Data listing
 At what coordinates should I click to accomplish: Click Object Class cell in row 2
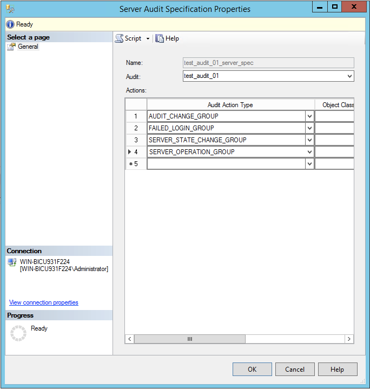coord(334,128)
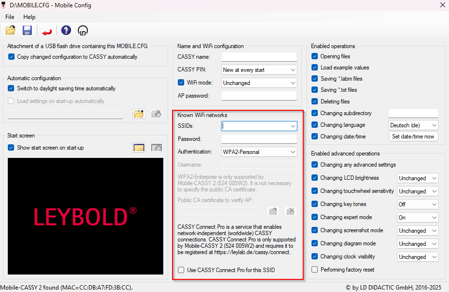Expand the Changing key tones dropdown
Image resolution: width=449 pixels, height=292 pixels.
(x=417, y=205)
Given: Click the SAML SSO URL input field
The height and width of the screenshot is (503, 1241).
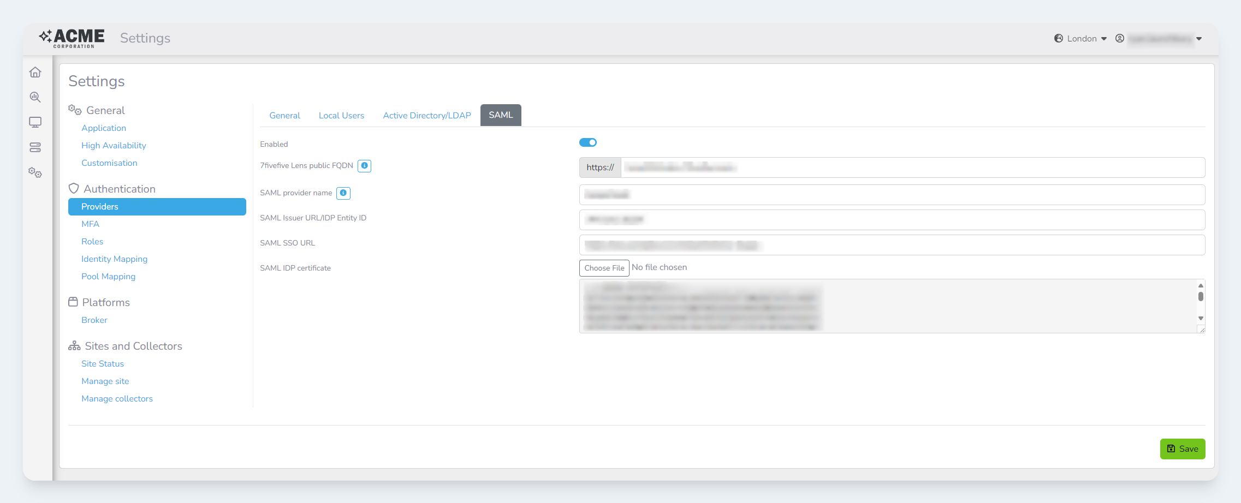Looking at the screenshot, I should pyautogui.click(x=892, y=245).
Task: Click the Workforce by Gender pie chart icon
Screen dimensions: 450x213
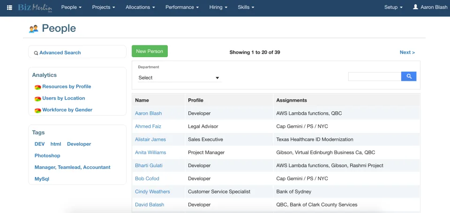Action: 38,110
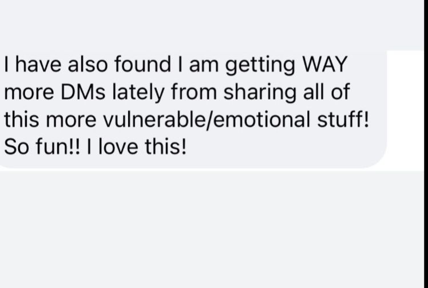This screenshot has width=428, height=288.
Task: Select the words "I love this!"
Action: [x=137, y=147]
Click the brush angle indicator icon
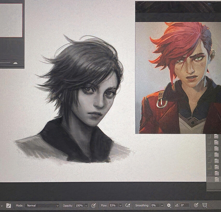The width and height of the screenshot is (221, 212). [x=177, y=205]
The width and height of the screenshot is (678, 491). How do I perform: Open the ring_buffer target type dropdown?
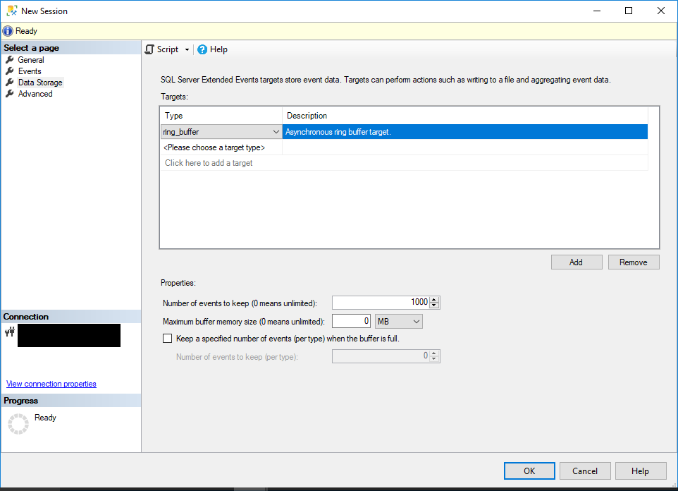point(276,132)
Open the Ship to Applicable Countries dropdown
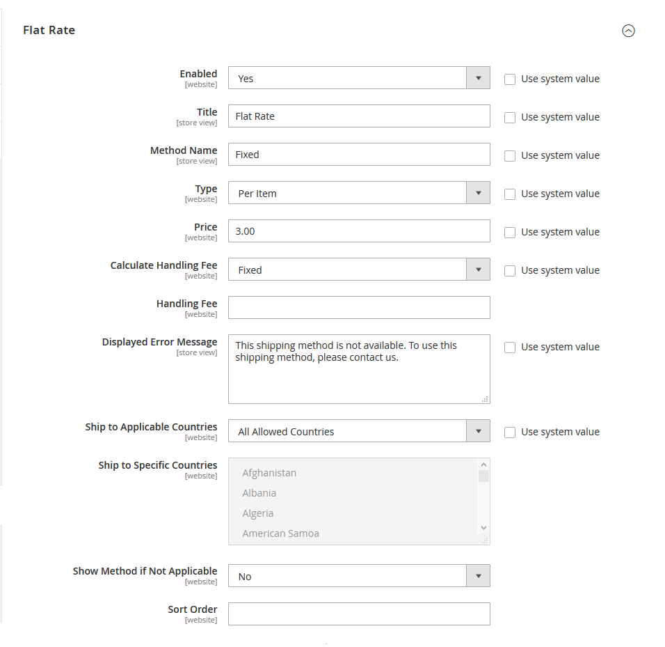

● Aim of the exercise
Pick out every line of the records above that contains the string "icon", and copy each one. Case counts.

● Response for this exercise
Task: Click the Workforce by Gender pie chart icon
Click the brush angle indicator icon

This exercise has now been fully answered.